Let’s take the example of three open banking firms Volt, Yapily, and Token, partnering to build a donation page enabling anyone to make fee-free, instant payments to organizations supporting Ukraine.

Or The Credit Thing, created by the co-founder of Ukraine’s first mobile-only bank, adding a feature to its app to let customers donate to the cause.

Or Lithuanian Paysera adjusting its offer to stop processing transactions in roubles, close its Russian clients’ accounts, and restrict money transfers to and from Russian and Belarusian banks.

The secret of agility

While fintechs have always had to move fast to keep their head above the parapet, withdrawing from or restricting services in Russia immediately impacts their revenue.

This level of involvement would be impossible without the space and resources for pivots and innovation – and this calls for a lean IT infrastructure.

And as fintechs are racing to provide customers with more speed, reliability, and 24/7 uptime in products, cloud optimization – including Kubernetes – has become quintessential.

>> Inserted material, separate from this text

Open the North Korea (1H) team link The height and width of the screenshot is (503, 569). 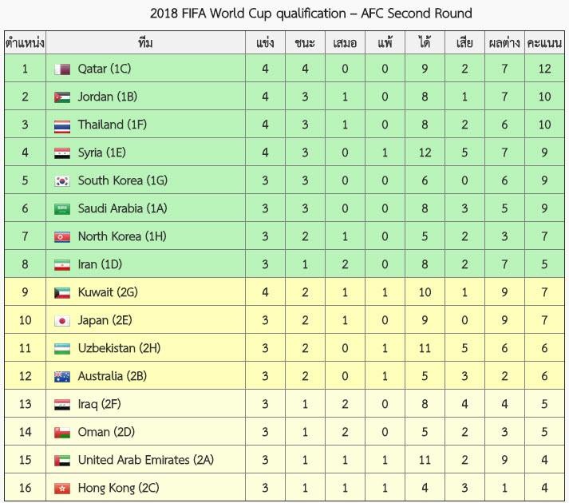click(x=122, y=236)
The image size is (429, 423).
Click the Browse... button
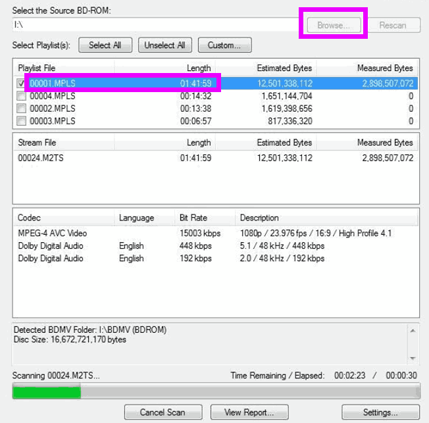click(x=334, y=25)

That’s also why reducing cloud complexity is a must. Modern cloud architectures usually involve managing multiple solutions from different vendors, APIs, microservices, and more. If you want to take your agility to the next level, you can’t rely on old processes.

And one of the critical areas to help you accomplish this goal is cloud automation.

What can cloud automation do for your fintech?

There are many benefits your company can reap thanks to automating cloud operations, but in a nutshell, they boil down to streamlining processes and reducing costs.

This, in turn, frees space and resources – both human and capital – to cater to unexpected pivots, increasing your fintech’s overall agility and resilience.

The most important aspects of your cloud operations that you can enhance as a result of automating Kubernetes involve:

  • Deploying Infrastructure-as-Code (IaC) to help you extend control over almost all infrastructure elements and facilitate the orchestration of more complex systems.
  • Reducing IT infrastructure expenses by eliminating manual tasks and freeing your engineers to respond proactively to a dynamic situation. 
  • Enabling continuous integration and deployment (CI/CD) by automating the application deployment pipeline to enable more frequent and faster updates.
  • Improving cloud security and governance by reducing the risk of human-made error and account compromise, but also setting up resources in a standardized way across your company.

So here’s how it translates into relieving everyday challenges most dev teams face.  

Solving everyday challenges with cloud automation 

One of the core issues dev teams face every day is provisioning cloud resources. While stateless apps are an excellent use case for Kubernetes, stateful applications can present quite some challenges. 

Using an instance selection algorithm, cloud automation can handle the tasks of rightsizing and autoscaling your infrastructure in real-time to the changing demand. As a result, your team can spin up new products without having to request DevOps to provision resources.

This saves you time and money, but also unlocks space for ideation and innovation – so much needed if your business is to be proactive, and not just reactive.

And when you’re done with product experiments, the same software platform can automatically decommission the resources you no longer need. No more orphaned instances, no more shadow IT issues. 

Cloud automation can detect all workloads and pick resources according to their needs and remove unused instances before they run up a horrendous bill. This means that both engineering and finance teams can rest assured that even if developers forget to shut down instances manually, these won’t incur extra charges. 

Finally, automating cloud optimization can bring massive savings – even 90% off the regular on-demand price. By combining spot instance automation with cluster scheduling, you can get great results without compromising performance.  

And then invest the surplus in new product initiatives, compensate for forfeited revenue, or simply donate to the refugees. 

Keep calm and carry on building your fintech product

Sadly, the war on Ukraine and a global economic downturn show no signs of abating – and nobody can tell for sure how long this stark situation will last. 

Nonetheless, crises can also be an opportunity for growth and carving out a new competitive position–but to do so, companies need to be agile enough.

Kubernetes automation certainly helps increase your agility by reducing unnecessary cloud complexities, freeing your engineers, and reducing costs. 

So when you aim to expect the unexpected, turn to cloud automation to increase your fintech’s agility – today and in the long haul.